→ **What you have to do**: Rewrite the records below with "Cast Shadows" changed to "Receive Shadows" and nothing else altered.

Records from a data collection
• • • • • • •

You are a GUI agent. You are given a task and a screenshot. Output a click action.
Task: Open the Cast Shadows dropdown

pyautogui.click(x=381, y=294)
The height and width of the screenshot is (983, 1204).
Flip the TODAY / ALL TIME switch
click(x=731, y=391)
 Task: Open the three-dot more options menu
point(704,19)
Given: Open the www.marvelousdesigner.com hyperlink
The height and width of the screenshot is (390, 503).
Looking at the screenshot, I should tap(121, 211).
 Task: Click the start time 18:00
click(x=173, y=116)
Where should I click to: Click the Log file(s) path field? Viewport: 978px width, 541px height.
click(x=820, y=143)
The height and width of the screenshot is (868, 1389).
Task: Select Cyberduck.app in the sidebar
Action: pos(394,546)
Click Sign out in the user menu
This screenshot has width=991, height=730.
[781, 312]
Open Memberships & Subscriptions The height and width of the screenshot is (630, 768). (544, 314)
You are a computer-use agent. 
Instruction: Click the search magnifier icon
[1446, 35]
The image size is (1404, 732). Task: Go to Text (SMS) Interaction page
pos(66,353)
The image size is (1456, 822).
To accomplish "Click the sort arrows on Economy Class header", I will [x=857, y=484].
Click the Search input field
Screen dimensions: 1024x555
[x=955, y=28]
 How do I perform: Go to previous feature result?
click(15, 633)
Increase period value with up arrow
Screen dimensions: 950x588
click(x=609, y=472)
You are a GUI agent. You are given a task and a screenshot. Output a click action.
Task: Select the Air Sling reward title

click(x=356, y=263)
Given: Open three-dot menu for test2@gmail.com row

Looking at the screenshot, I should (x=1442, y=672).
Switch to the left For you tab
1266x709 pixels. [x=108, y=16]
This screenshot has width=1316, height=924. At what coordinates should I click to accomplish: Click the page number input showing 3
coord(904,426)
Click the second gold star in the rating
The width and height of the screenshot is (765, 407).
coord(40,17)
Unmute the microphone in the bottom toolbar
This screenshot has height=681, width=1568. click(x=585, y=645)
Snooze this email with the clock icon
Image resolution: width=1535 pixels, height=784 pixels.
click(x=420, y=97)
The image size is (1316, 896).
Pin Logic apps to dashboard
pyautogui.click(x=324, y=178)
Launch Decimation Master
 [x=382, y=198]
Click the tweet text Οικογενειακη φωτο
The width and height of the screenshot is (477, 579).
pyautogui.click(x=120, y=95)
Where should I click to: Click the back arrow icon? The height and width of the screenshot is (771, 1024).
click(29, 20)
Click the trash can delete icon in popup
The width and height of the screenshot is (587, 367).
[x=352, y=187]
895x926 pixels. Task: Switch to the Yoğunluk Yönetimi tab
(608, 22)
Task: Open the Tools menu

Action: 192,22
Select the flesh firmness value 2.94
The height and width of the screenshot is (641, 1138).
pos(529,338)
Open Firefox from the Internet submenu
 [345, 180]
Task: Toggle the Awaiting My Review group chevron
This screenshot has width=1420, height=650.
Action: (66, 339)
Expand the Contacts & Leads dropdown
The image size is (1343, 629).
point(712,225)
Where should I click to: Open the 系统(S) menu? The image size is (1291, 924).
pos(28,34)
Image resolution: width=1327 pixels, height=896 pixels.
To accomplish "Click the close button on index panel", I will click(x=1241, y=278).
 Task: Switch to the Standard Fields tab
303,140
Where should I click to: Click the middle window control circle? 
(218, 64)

• • • • • • •

→ **Exercise response**:
You are a GUI agent. You are given a task and a screenshot. Output a click action.
Task: Open the Receive Shadows dropdown

pyautogui.click(x=381, y=294)
The height and width of the screenshot is (983, 1204).
Flip the TODAY / ALL TIME switch
click(x=731, y=391)
 Task: Open the three-dot more options menu
point(704,19)
Given: Open the www.marvelousdesigner.com hyperlink
The height and width of the screenshot is (390, 503).
Looking at the screenshot, I should tap(121, 211).
 Task: Click the start time 18:00
click(x=173, y=116)
Where should I click to: Click the Log file(s) path field? Viewport: 978px width, 541px height.
click(x=820, y=143)
The height and width of the screenshot is (868, 1389).
Task: Select Cyberduck.app in the sidebar
Action: pos(394,546)
Click Sign out in the user menu
This screenshot has width=991, height=730.
[781, 312]
Open Memberships & Subscriptions The height and width of the screenshot is (630, 768). (544, 314)
You are a computer-use agent. 
Instruction: Click the search magnifier icon
[1446, 35]
The image size is (1404, 732). Task: Go to Text (SMS) Interaction page
pos(66,353)
The image size is (1456, 822).
To accomplish "Click the sort arrows on Economy Class header", I will [x=857, y=484].
Click the Search input field
Screen dimensions: 1024x555
[x=955, y=28]
 How do I perform: Go to previous feature result?
click(15, 633)
Increase period value with up arrow
Screen dimensions: 950x588
click(x=609, y=472)
You are a GUI agent. You are given a task and a screenshot. Output a click action.
Task: Select the Air Sling reward title

click(x=356, y=263)
Given: Open three-dot menu for test2@gmail.com row

Looking at the screenshot, I should (x=1442, y=672).
Switch to the left For you tab
1266x709 pixels. [x=108, y=16]
This screenshot has width=1316, height=924. At what coordinates should I click to accomplish: Click the page number input showing 3
coord(904,426)
Click the second gold star in the rating
The width and height of the screenshot is (765, 407).
coord(40,17)
Unmute the microphone in the bottom toolbar
This screenshot has height=681, width=1568. click(x=585, y=645)
Snooze this email with the clock icon
Image resolution: width=1535 pixels, height=784 pixels.
click(x=420, y=97)
The image size is (1316, 896).
Pin Logic apps to dashboard
pyautogui.click(x=324, y=178)
Launch Decimation Master
 [x=382, y=198]
Click the tweet text Οικογενειακη φωτο
The width and height of the screenshot is (477, 579).
pyautogui.click(x=120, y=95)
Where should I click to: Click the back arrow icon? The height and width of the screenshot is (771, 1024).
click(29, 20)
Click the trash can delete icon in popup
The width and height of the screenshot is (587, 367).
[x=352, y=187]
895x926 pixels. Task: Switch to the Yoğunluk Yönetimi tab
(608, 22)
Task: Open the Tools menu

Action: 192,22
Select the flesh firmness value 2.94
The height and width of the screenshot is (641, 1138).
pos(529,338)
Open Firefox from the Internet submenu
 [345, 180]
Task: Toggle the Awaiting My Review group chevron
This screenshot has width=1420, height=650.
Action: (66, 339)
Expand the Contacts & Leads dropdown
The image size is (1343, 629).
point(712,225)
Where should I click to: Open the 系统(S) menu? The image size is (1291, 924).
pos(28,34)
Image resolution: width=1327 pixels, height=896 pixels.
To accomplish "Click the close button on index panel", I will click(x=1241, y=278).
 Task: Switch to the Standard Fields tab
303,140
Where should I click to: Click the middle window control circle? 
(218, 64)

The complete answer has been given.